◆ Task
Please give, exactly as they appear below, the line with "The image size is (654, 577)." and every line after it through the final one, and nothing else.

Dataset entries
- Opening Delimiter -

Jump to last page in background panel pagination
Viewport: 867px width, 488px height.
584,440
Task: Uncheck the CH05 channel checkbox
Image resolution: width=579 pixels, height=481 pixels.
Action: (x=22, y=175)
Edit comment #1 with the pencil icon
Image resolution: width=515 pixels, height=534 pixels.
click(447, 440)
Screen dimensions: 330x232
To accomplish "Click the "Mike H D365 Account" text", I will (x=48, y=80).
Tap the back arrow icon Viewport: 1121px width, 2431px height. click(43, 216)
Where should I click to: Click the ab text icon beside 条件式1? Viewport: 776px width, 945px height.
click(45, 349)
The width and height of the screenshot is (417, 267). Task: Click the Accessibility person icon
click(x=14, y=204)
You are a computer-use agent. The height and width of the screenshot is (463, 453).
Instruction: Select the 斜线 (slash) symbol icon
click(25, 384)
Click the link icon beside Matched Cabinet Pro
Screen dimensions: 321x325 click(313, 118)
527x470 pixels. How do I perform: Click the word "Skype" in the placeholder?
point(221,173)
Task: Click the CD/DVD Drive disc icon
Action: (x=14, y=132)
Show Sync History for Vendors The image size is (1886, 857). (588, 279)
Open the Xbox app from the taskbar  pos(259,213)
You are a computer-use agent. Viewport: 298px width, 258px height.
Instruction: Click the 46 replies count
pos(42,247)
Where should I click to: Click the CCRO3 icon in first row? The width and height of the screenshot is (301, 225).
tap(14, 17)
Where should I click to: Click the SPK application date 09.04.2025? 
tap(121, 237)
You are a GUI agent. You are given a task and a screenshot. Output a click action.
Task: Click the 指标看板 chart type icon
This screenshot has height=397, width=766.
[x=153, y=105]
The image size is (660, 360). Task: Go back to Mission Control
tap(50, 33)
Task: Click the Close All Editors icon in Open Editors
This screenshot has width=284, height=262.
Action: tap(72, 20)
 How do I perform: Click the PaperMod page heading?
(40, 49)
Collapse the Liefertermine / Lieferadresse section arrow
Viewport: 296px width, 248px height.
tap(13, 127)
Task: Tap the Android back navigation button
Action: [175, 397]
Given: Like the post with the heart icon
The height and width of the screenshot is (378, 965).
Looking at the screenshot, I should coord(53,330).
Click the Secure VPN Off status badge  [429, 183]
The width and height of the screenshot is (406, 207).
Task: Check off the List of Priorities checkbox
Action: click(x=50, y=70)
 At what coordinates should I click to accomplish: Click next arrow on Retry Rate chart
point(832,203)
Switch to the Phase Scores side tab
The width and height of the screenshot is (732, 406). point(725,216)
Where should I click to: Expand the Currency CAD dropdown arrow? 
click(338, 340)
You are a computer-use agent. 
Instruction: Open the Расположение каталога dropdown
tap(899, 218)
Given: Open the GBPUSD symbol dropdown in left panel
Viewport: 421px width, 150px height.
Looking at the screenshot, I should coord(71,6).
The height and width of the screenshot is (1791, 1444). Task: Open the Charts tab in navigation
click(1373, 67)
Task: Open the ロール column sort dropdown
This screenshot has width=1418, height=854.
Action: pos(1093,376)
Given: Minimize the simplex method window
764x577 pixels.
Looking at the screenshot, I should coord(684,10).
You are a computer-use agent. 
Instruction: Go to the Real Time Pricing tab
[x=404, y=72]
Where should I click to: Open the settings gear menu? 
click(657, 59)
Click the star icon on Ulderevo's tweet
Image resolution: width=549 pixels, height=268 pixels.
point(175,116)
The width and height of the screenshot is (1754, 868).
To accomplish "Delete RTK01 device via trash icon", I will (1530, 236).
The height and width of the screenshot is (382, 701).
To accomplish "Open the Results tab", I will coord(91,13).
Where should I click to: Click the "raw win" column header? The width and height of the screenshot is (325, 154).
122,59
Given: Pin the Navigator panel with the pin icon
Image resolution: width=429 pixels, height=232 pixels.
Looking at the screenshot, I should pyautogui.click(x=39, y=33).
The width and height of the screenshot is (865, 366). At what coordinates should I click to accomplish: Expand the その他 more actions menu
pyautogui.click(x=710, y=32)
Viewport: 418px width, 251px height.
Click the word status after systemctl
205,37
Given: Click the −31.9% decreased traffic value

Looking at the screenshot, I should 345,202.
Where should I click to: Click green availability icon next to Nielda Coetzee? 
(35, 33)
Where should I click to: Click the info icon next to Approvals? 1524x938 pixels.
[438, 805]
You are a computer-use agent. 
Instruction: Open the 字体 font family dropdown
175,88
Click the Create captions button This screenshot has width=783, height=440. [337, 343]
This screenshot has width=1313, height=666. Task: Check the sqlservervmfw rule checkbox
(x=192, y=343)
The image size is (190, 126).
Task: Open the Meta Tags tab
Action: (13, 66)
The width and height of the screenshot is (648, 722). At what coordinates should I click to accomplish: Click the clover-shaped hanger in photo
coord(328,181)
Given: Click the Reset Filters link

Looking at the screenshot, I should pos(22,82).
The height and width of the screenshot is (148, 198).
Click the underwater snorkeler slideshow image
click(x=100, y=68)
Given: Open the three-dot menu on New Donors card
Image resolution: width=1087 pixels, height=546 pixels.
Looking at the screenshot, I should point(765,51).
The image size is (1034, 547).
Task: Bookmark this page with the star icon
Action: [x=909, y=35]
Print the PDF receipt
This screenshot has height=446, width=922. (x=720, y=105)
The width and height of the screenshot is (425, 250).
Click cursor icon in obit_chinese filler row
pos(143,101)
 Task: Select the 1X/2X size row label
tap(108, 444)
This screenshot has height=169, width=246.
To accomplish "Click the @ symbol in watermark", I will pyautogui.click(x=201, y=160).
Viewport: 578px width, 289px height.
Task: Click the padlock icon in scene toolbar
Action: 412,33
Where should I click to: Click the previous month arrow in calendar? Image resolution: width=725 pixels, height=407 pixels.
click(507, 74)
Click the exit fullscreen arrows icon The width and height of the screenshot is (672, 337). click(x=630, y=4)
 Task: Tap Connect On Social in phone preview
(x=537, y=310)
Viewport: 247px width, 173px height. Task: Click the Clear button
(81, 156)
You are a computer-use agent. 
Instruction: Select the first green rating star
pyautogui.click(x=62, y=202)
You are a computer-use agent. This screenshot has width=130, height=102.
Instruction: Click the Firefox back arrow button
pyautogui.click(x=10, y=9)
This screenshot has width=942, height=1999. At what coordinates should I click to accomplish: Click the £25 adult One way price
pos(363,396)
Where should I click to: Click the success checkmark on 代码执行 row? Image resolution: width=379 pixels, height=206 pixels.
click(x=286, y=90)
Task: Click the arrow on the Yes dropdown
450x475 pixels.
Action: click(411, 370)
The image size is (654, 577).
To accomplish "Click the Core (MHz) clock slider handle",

- Closing Delimiter -

◆ Reply to the task
The image size is (654, 577).
To accomplish "Click the Core (MHz) clock slider handle",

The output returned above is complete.